これなら彼女の話題に戻っても、不自然ではないはずだ。

「そういえば、彼女は自由なのですか?」

いっそラウルがレステーアを軟禁でもすれば、クラウディアに警告する必要はなくなる。

クラウディアの視線を受けて、ラウルは頬をかいた。

「情けないことに、一羽だけ鳥かごに入れたところで意味がなさそうなんだ。風切り羽を切れればいいんだけどな」

「なるほど。頭の良い鳥ですものね」

適当に話を合わせる。

捕まえるには決定的な証拠が足りていない、ということだろう。

(確固たる罪状がなければ、一緒にいる令息令嬢たちも納得しないでしょうから)

そしてそれはシルヴェスターやクラウディアにも言えた。

レステーアを怪しいと思いつつも、泳がせているのはそのためだ。

特にハーランド王国側からすれば、不確かな内容で他国貴族を罪には問えない。

工作の証拠は、あくまで工作があった事実を示すものでしかないのだ。

(ラウル様と協力できないのが、もどかしいところね)

クラウディアが協力を申し出るだけで、政治的判断があったとみなされる。

周囲からも、ラウル本人からも。

ラウルを監視している者たちは、すぐに上へ報告するだろう。

あくまでクラウディアができるのは、ハーランド王国の貴族として、バーリ王国の王弟を接待することだけだ。

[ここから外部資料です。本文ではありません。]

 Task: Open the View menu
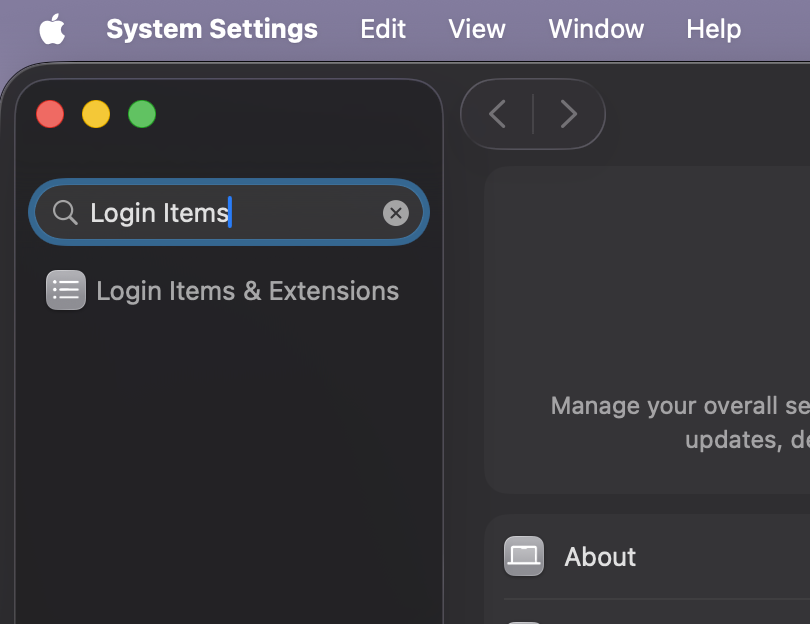pyautogui.click(x=477, y=29)
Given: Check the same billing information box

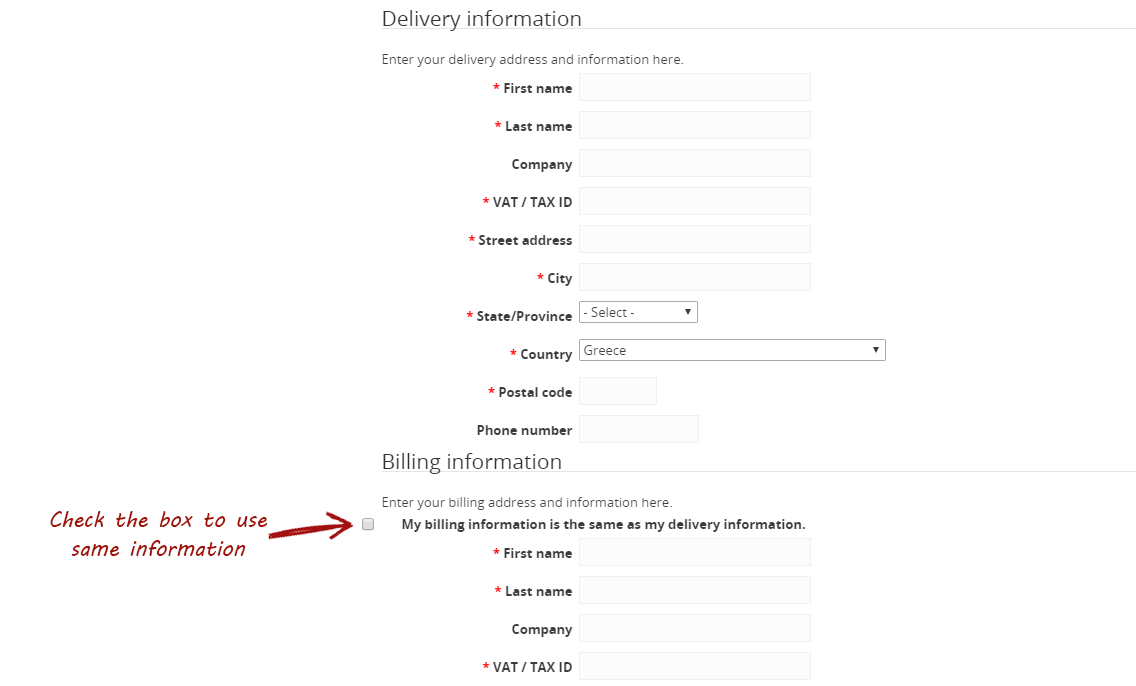Looking at the screenshot, I should point(368,524).
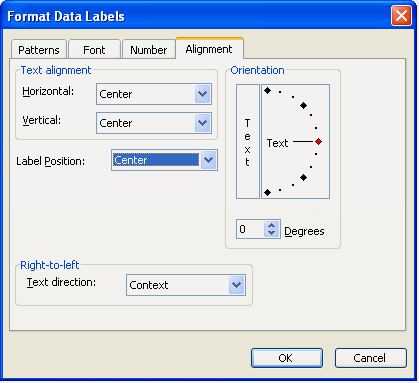Choose the vertical stacked Text orientation box
The image size is (419, 383).
click(x=248, y=142)
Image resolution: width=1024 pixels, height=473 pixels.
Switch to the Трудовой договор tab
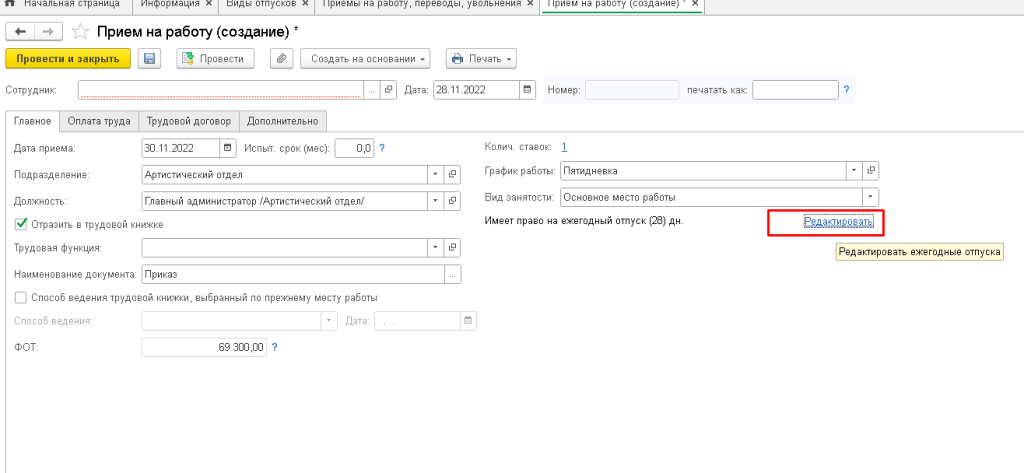coord(189,121)
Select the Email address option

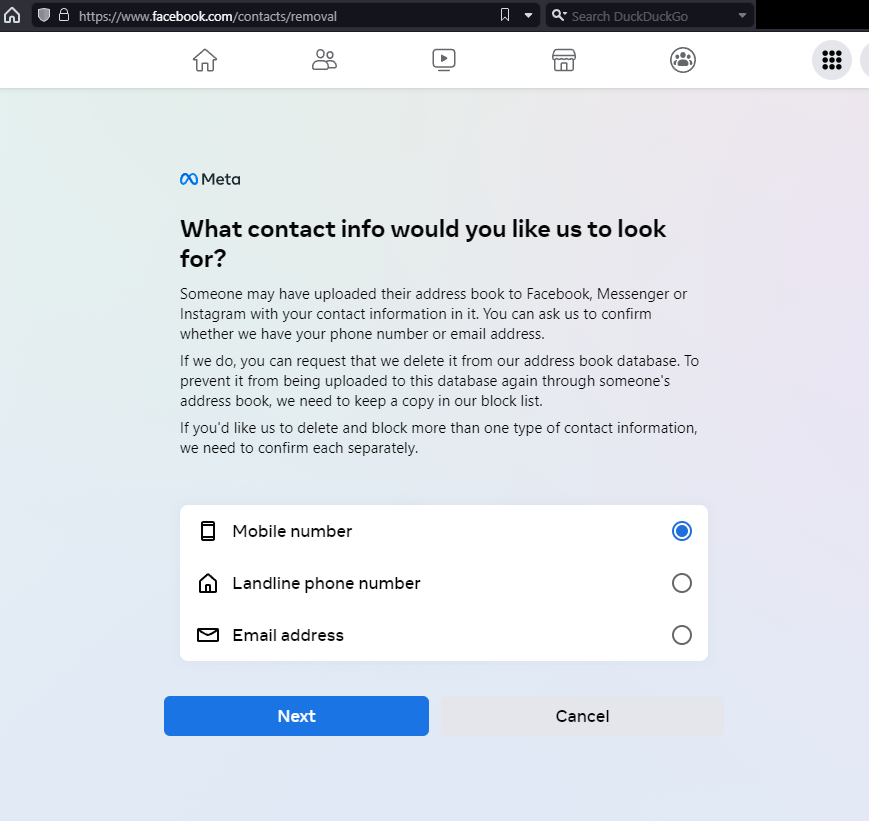point(682,635)
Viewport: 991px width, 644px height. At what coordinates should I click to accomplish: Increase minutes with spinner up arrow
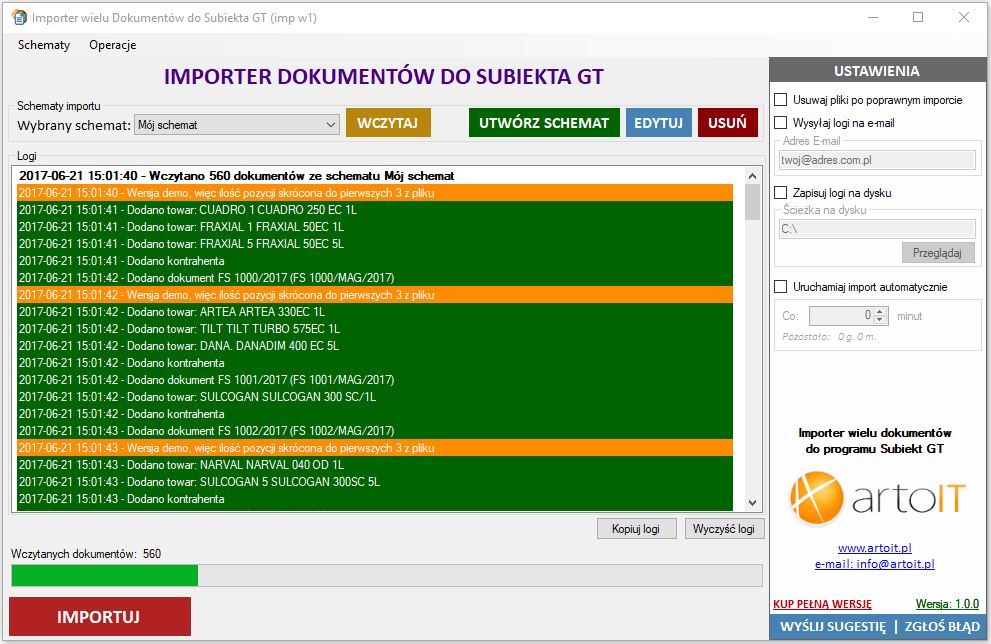pyautogui.click(x=879, y=311)
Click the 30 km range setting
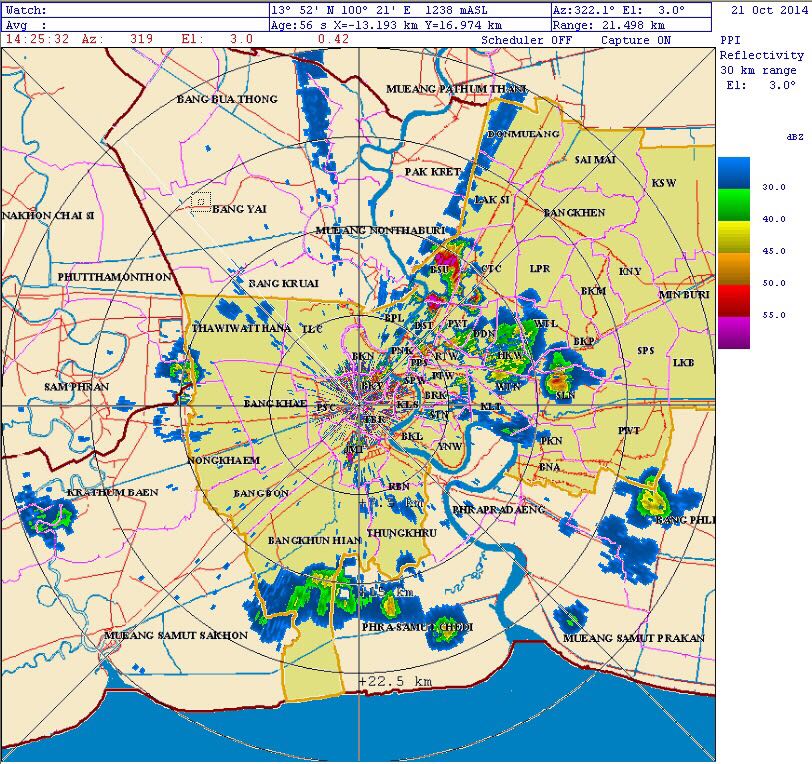The height and width of the screenshot is (764, 812). [758, 70]
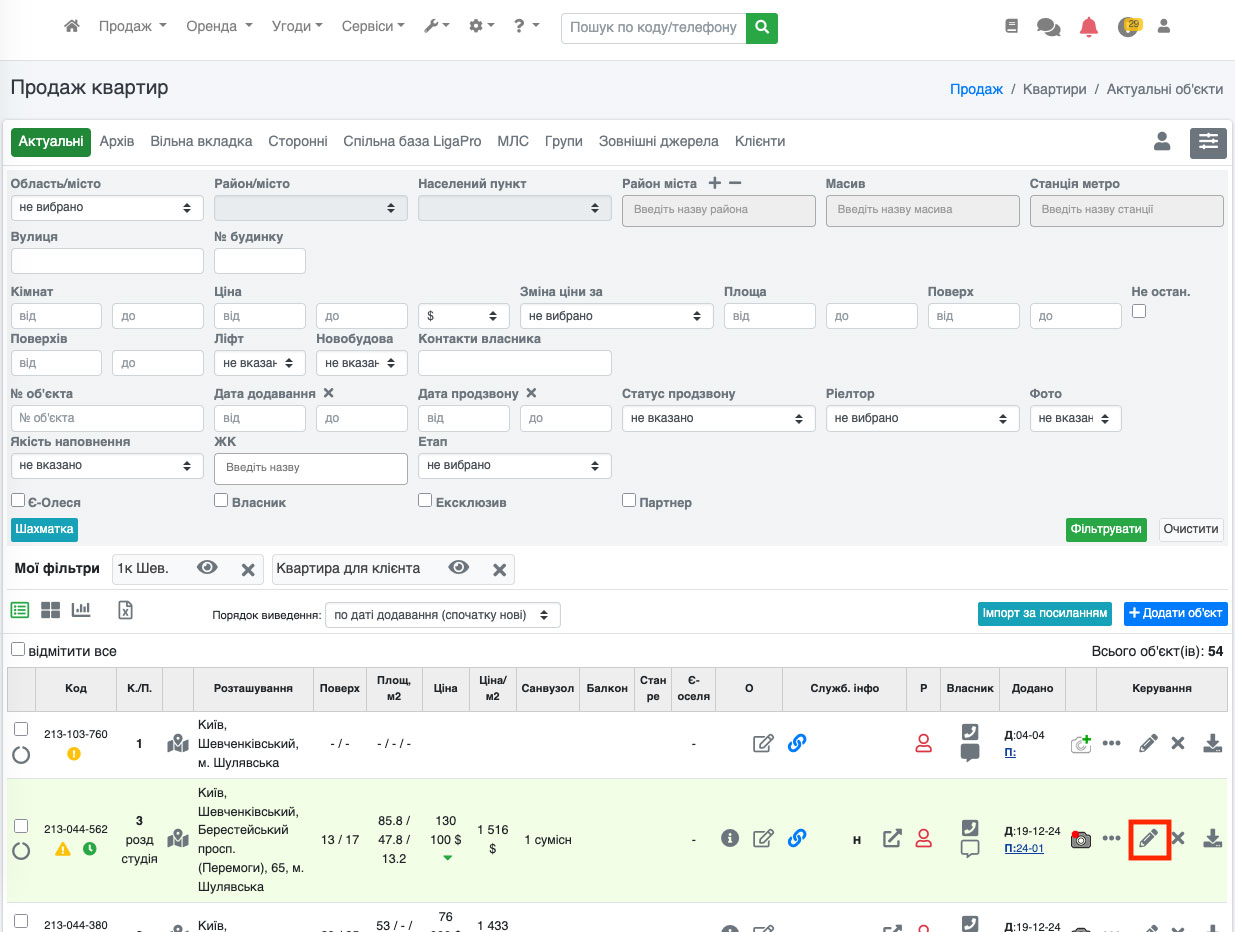Open the Область/місто dropdown
This screenshot has width=1235, height=932.
tap(107, 208)
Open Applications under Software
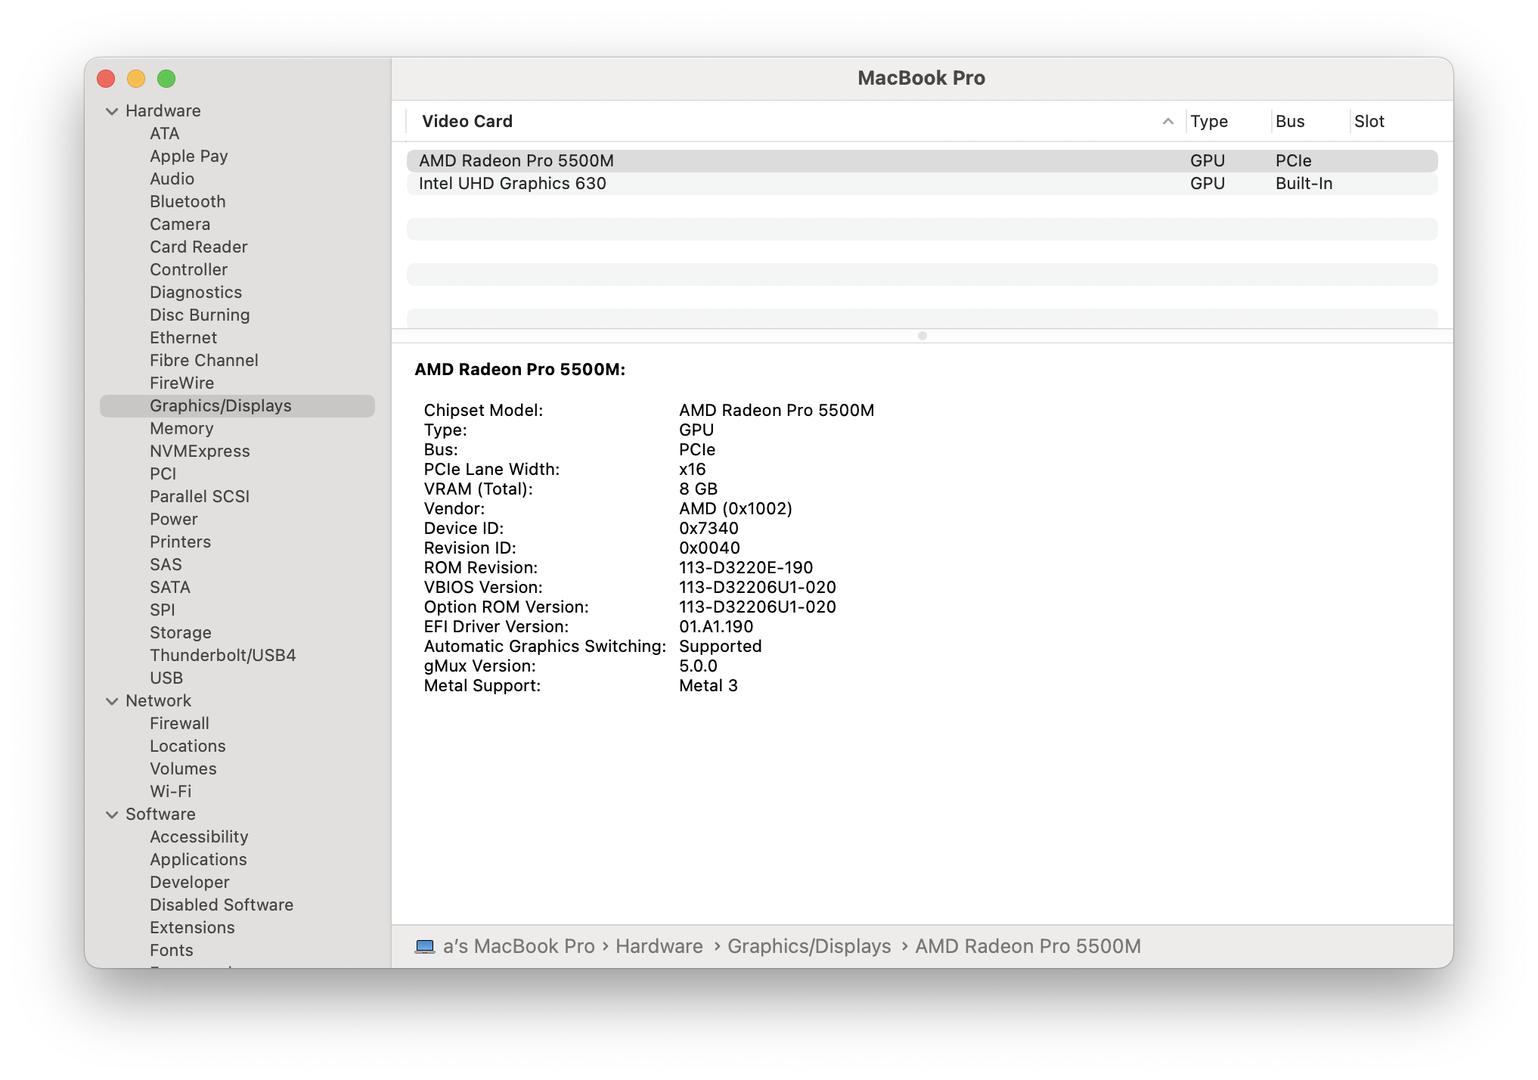Screen dimensions: 1538x1080 point(198,860)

(でもラウル様も、レステーア様に焦点をあてているわ)

それだけの理由が、彼女にあるのだ。

(……どうして、こんなに胸騒ぎがするのかしら)

実はラウルがレステーアへ向ける眼差しを見てから、ずっと胸がざわついていた。

理性的であろうとすればするほど、心の隅で焦燥が募る。

ラウルの眼差しに、憎悪がなかったから。

異母妹(フェルミナ) のおかげで、そういった視線には敏感になっている。

ラウルは本当に困っているだけなのだ。

だったら。

(前はどうして話してくれなかったの?)

ずっと一緒にいた彼女のことを。

手に負えない子どものように思っている相手のことを。

娼婦時代、レステーアが話題に上がらなかったのは、彼女のせいで臣籍降下したからだと考えていた。

話題にしたくないほど、憎むか、嫌っていたのだと。

けれど目の前の彼から、そんな感情は感じられない。

(これからだというの?)

レステーアを憎む何か。

嫌う何かが、起こるのだろうか。

不安にかられ、クラウディアは扇で口元を隠す。

「先ほどのお礼に、一つお尋ねしてもよろしいかしら?」

唐突だと思われてもいい。

どうしても今、訊いておかなければならない気がした。

「何だろう? キミからの質問なら、いつでも大歓迎だ」

小声でも聞こえるよう、さり気なくラウルへ近付く。

手で校舎を示し、周りからは案内をしているように見せかけた。

扇の内側で、唇を動かす。

それは賭けでもあった。

「――――――?」

唯一、クラウディアの声を聞いたラウルは目を瞠る。

驚くダークブラウンの瞳には、悲しげな青い瞳が映り込んでいた。

結果としてクラウディアは――賭けに勝った。